▸ **ACTION DEMANDÉE 1**
Résumez en deux phrases le texte sur la démission envisagée de Shinzo Abe.
▸ **ACTION DEMANDÉE 2**
Reprenez mot pour mot le passage du texte sur la démission envisagée de Shinzo Abe qui commence par "Coup de tonnerre" et se poursuit jusqu'à "citer de source.".

▸ **SECTION DE TEXTE**
Coup de tonnerre politique au Japon: le Premier ministre nationaliste Shinzo Abe, 65 ans, prévoit d’annoncer vendredi son intention de démissionner en raison de problèmes de santé, affirment plusieurs médias nippons sans citer de source.
Selon la chaîne de télévision publique NHK, le chef du gouvernement, rattrapé par son ancienne maladie chronique intestinale, a exprimé son « intention de démissionner pour éviter de perturber la scène politique nationale ».
Il devait annoncer sa décision lors d’une réunion à partir de 15H00 heure locale (06H00 GMT) de sa formation politique, le Parti libéral-démocrate (PLD), dont il est le président, selon l’agence de presse Kyodo.
Un bouleversement dans la vie politique japonaise
Il doit aussi s’exprimer lors d’une conférence de presse à 17H00 heure locale (08H00 GMT). M. Abe occupe son poste de manière ininterrompue depuis fin 2012, un record de longévité pour un Premier ministre japonais.
Sa démission serait un bouleversement dans la vie politique japonaise, alors qu’il n’a pas de successeur évident au sein du PLD. Ces derniers jours, le porte-parole du gouvernement Yoshihide Suga avait par ailleurs tenté de balayer les spéculations sur un départ précipité.
Ce fidèle du Premier ministre avait encore répété vendredi matin s’attendre à ce que M. Abe annonce au contraire son intention de « travailler dur » tout en se soignant, et avait réaffirmé ne pas avoir vu de signes d’altération de sa santé lors de ses entrevues « quotidiennes » avec lui.

▸ **DONNÉES FOURNIES**
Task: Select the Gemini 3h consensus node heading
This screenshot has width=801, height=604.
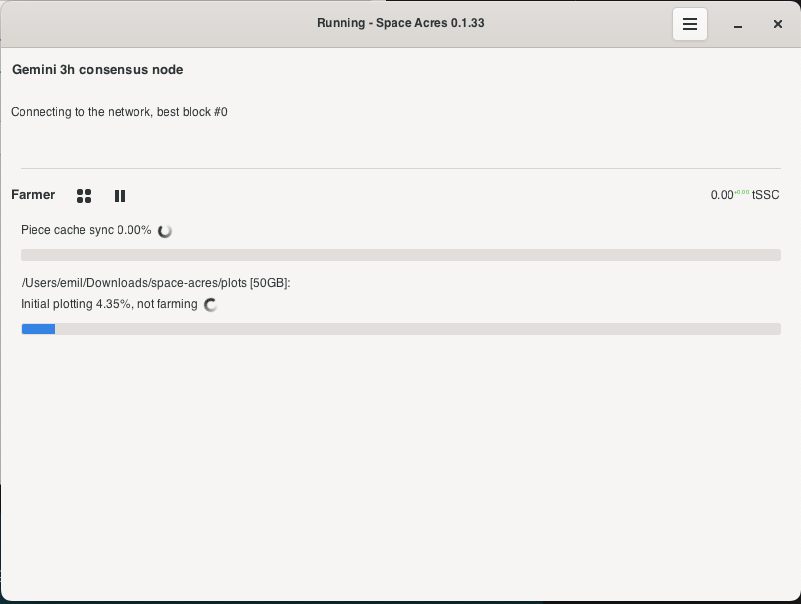Action: point(96,70)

▸ **RÉPONSE RÉDIGÉE 1**
Selon plusieurs médias japonais, le Premier ministre Shinzo Abe, 65 ans, prévoit d'annoncer vendredi son intention de démissionner en raison de problèmes de santé, car il est rattrapé par son ancienne maladie chronique intestinale. En poste sans interruption depuis fin 2012, un record de longévité pour un Premier ministre japonais, il n'a pas de successeur évident au sein du PLD, et le porte-parole du gouvernement Yoshihide Suga avait tenté de balayer les spéculations sur un départ précipité.

▸ **RÉPONSE RÉDIGÉE 2**
Coup de tonnerre politique au Japon: le Premier ministre nationaliste Shinzo Abe, 65 ans, prévoit d’annoncer vendredi son intention de démissionner en raison de problèmes de santé, affirment plusieurs médias nippons sans citer de source.